I'm near Canterbury mate. Yeah I know. I used to go along with my old black GTS a few years back, it was great......It's pictured in the photo section for the meet I think. I'll definately be coming along again once I've sorted a few bits out. See you there :thumbsup:


----------



## Hudeani_R33 (Jun 4, 2006)

ah kool im down that way (whistable and shopping in canterbury with the gf as she lives in whistable!) give me a shout when you travel up to the next meet and we can go in a mini convoy lol!
Right the brakes are all on and bled after a bit of blondeness lol! all that needs doin is to paint the front bumper and away i go


----------



## Hudeani_R33 (Jun 4, 2006)

Just been putting back on my cold air feed. but instead of just having an ally trumpet to feed the air in i was thinking about getting a inlet duct and fibreglassing it into the bumper so that all the air that goes into that vent in the bumper will be forced up the air pipe. what do you think?
















How it was








And i was thinking of using one like this








to mould into the bumper !


----------



## vintoni (Dec 6, 2007)

Go with the scoop:thumbsup:

Nice car by the way. I hope my old GTST is still out there being looked after.


----------



## Hudeani_R33 (Jun 4, 2006)

yeah im getting the whole vent remoulded by the guy who made the bumper into 1 big scoop :thumbsup: should feed a nice chunk of cold air to the filter.


----------



## Hudeani_R33 (Jun 4, 2006)

small update got the bumper vent nearly done just needs a bit more filling then painting

































And i also got myselft a new coil pack cover with thanks to rich from EFL Home for getting these cover corrected to fit the rb20 perfectly! if you like shinny bits for your r32 or r33 then check out their website!


----------



## Hudeani_R33 (Jun 4, 2006)

WOO bout bloody time i have my bumper back!! its all back on now and looking good!

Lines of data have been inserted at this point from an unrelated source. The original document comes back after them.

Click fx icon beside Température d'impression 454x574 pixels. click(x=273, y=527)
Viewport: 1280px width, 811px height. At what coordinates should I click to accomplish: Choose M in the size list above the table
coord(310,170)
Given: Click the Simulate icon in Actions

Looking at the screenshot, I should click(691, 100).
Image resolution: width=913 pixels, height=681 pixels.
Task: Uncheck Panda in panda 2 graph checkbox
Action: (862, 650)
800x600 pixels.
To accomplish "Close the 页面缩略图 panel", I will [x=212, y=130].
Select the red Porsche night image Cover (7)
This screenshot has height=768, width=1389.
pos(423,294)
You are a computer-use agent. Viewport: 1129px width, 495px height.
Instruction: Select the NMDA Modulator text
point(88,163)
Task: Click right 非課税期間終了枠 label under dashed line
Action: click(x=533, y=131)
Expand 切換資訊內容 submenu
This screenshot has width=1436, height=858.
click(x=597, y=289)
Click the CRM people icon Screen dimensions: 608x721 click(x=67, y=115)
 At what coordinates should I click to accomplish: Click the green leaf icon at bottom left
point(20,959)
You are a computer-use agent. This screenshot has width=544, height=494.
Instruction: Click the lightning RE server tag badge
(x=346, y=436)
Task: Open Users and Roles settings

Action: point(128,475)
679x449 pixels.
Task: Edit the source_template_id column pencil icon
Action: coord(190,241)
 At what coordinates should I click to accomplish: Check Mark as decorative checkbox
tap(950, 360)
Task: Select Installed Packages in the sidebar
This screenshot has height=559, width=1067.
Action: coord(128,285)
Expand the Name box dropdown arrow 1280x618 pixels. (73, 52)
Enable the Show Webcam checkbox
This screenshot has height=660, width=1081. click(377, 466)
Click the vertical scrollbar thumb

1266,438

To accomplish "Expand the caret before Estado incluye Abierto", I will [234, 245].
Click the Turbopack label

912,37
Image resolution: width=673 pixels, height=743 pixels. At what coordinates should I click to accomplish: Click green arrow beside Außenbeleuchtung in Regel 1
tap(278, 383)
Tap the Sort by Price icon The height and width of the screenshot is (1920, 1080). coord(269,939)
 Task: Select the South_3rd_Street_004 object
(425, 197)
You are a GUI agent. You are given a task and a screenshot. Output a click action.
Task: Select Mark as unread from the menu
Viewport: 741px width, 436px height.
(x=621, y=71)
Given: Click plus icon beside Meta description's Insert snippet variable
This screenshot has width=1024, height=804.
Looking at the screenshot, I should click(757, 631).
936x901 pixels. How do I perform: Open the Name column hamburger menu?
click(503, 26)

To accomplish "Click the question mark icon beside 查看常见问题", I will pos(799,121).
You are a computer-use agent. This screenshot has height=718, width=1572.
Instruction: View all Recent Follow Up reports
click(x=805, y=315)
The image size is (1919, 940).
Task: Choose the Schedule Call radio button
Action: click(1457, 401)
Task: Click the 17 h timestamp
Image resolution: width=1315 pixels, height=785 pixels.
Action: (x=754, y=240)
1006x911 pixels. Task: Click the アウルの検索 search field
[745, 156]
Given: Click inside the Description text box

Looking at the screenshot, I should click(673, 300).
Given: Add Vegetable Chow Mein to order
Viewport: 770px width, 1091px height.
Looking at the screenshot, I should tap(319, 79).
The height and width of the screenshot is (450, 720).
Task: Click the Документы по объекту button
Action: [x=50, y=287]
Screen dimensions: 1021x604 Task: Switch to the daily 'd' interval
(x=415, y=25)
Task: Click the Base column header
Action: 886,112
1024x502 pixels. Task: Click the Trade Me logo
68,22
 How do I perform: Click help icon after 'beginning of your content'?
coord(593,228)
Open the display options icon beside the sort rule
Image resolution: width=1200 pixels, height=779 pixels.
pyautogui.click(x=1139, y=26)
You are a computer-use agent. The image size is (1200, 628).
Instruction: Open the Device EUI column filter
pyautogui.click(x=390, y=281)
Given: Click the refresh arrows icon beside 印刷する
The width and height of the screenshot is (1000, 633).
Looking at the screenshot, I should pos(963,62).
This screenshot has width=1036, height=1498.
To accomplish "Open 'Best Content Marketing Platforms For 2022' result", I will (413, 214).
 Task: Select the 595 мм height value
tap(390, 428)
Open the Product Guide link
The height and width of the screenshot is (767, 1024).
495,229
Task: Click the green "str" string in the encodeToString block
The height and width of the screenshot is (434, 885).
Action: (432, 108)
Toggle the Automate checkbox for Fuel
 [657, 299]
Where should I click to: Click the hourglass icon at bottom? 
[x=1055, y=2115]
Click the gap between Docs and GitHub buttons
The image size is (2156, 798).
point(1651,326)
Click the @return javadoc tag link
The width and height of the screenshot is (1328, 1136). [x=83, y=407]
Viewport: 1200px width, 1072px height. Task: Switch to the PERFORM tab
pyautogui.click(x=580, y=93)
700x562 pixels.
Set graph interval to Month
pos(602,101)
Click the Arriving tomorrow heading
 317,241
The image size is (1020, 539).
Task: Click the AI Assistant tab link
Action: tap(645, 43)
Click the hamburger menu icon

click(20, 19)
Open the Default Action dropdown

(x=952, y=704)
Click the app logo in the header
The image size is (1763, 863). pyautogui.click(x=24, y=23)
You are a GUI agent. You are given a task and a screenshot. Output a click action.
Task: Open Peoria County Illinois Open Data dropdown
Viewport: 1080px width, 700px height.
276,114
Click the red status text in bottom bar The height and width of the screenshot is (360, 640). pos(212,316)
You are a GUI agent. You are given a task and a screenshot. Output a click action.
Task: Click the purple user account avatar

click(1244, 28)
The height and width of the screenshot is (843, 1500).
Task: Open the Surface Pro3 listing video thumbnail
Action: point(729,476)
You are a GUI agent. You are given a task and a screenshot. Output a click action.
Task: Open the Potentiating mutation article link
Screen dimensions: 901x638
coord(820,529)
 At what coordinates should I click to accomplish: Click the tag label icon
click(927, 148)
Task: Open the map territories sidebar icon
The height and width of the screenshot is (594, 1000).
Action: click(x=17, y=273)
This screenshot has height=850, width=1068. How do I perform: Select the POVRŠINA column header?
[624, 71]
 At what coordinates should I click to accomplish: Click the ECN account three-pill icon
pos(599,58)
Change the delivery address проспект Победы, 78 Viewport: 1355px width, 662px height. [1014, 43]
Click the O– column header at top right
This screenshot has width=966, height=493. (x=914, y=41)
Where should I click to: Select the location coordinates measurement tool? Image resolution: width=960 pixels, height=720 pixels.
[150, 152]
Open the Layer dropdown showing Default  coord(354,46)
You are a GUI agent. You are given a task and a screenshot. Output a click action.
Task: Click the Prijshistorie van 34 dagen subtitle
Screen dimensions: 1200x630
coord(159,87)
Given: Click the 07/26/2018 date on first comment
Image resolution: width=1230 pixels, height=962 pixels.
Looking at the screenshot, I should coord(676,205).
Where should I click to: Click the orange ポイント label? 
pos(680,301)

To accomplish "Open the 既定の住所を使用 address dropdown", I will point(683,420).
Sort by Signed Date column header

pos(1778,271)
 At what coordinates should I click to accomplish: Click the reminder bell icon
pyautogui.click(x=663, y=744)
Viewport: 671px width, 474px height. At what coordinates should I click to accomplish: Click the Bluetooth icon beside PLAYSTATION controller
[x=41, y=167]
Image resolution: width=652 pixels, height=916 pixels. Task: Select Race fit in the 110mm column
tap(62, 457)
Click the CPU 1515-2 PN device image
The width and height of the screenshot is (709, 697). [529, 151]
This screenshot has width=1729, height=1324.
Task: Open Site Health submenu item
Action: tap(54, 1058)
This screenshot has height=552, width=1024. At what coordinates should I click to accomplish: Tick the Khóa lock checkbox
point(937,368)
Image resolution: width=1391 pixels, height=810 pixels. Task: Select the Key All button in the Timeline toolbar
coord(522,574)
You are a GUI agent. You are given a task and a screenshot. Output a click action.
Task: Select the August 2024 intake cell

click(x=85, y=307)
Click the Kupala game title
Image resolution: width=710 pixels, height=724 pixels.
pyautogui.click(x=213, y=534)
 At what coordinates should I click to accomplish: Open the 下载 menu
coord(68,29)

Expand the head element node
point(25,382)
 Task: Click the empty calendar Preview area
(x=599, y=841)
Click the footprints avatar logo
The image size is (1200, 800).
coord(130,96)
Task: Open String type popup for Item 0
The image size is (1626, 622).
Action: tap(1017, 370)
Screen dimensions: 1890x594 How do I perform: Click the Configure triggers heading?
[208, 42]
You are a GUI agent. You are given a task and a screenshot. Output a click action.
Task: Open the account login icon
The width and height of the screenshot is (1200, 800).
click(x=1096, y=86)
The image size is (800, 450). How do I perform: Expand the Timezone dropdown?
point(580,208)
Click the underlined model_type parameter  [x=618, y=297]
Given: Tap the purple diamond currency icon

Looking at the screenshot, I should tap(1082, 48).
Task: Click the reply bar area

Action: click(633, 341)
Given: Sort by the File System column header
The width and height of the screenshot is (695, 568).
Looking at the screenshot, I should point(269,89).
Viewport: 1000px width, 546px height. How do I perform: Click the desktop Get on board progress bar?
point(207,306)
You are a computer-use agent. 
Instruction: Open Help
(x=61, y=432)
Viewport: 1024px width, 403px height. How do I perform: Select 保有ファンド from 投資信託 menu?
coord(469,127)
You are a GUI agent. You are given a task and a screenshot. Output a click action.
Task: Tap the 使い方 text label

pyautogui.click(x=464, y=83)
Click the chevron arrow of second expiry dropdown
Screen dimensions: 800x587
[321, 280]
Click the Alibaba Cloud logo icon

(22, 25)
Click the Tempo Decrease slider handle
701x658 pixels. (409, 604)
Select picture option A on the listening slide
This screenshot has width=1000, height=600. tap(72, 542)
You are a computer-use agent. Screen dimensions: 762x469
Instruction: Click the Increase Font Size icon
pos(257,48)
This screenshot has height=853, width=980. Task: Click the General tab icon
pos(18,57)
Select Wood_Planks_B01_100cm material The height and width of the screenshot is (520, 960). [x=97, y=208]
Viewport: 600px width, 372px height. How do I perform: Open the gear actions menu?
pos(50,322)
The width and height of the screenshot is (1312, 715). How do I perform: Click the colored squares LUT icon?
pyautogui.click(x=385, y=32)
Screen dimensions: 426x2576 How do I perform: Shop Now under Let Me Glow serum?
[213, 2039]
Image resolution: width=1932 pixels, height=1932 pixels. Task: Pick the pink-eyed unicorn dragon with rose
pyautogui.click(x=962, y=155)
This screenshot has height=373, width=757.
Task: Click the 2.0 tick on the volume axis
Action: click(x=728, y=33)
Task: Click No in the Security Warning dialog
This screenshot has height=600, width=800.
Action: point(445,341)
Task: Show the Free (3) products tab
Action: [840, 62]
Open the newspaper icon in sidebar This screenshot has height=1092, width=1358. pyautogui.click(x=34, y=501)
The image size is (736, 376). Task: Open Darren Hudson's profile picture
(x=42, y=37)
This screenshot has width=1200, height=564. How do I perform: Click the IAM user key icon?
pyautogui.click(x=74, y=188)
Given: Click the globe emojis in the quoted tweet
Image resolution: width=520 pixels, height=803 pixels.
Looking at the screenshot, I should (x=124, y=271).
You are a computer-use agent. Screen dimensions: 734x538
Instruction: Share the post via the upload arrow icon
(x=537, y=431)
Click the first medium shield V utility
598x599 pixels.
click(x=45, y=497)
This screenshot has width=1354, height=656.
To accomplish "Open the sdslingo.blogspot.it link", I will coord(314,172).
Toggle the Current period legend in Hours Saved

Just in the process of painting up the rocker covers now so once they are done its time to go have fun.

















































Missed a pic of me new covers coming along. just waiting for the new gaskets to turn up and ill get fitting.


----------



## Hudeani_R33 (Jun 4, 2006)

Im a very happy chap! got the new gaskets today and got cracking!! and here she is ready to go!
























then gave her a quick clean

















All thats left now is i need some new boost hose so i can fit the hks ssqv as the stock hose is too big  

Oh well im off for a drive to set up the boost controller lol.


----------



## LiamGTR (Nov 26, 2006)

Car looks great, same with the engine, but you've wasted so much space with that duct, why didn't you end up going with this:








Then you could have just used the whole gap?


----------



## Hudeani_R33 (Jun 4, 2006)

because the one above is still quite small and i just used the one i already had as it only just fits as the intercooler pipe is very close to the vent so i couldnt get a bigger one on there if i tired


----------



## mcgldrck2 (Apr 2, 2008)

clean car!!!!! i like the bumper vent, nice!!!!!


----------



## Hudeani_R33 (Jun 4, 2006)

a few pics from today


----------



## JKGTR (Apr 7, 2010)

very nice. i think im missing rwd


----------



## JonR32GTR (Jan 10, 2007)

Looking great, you've done a really good job with it! :thumbsup:


----------



## Hudeani_R33 (Jun 4, 2006)

thanks john

Right been buying more stuff to get the next phaze of my build going!

Got some conceptua tuning alloy wheel nuts and some alloy dust caps to match as my old ones were cheapo rusty ones lol









Got the last 2 adjustable arms for the rear to go on with the dw hicas removal kit!








Just waiting to get some poly bushes to go with them.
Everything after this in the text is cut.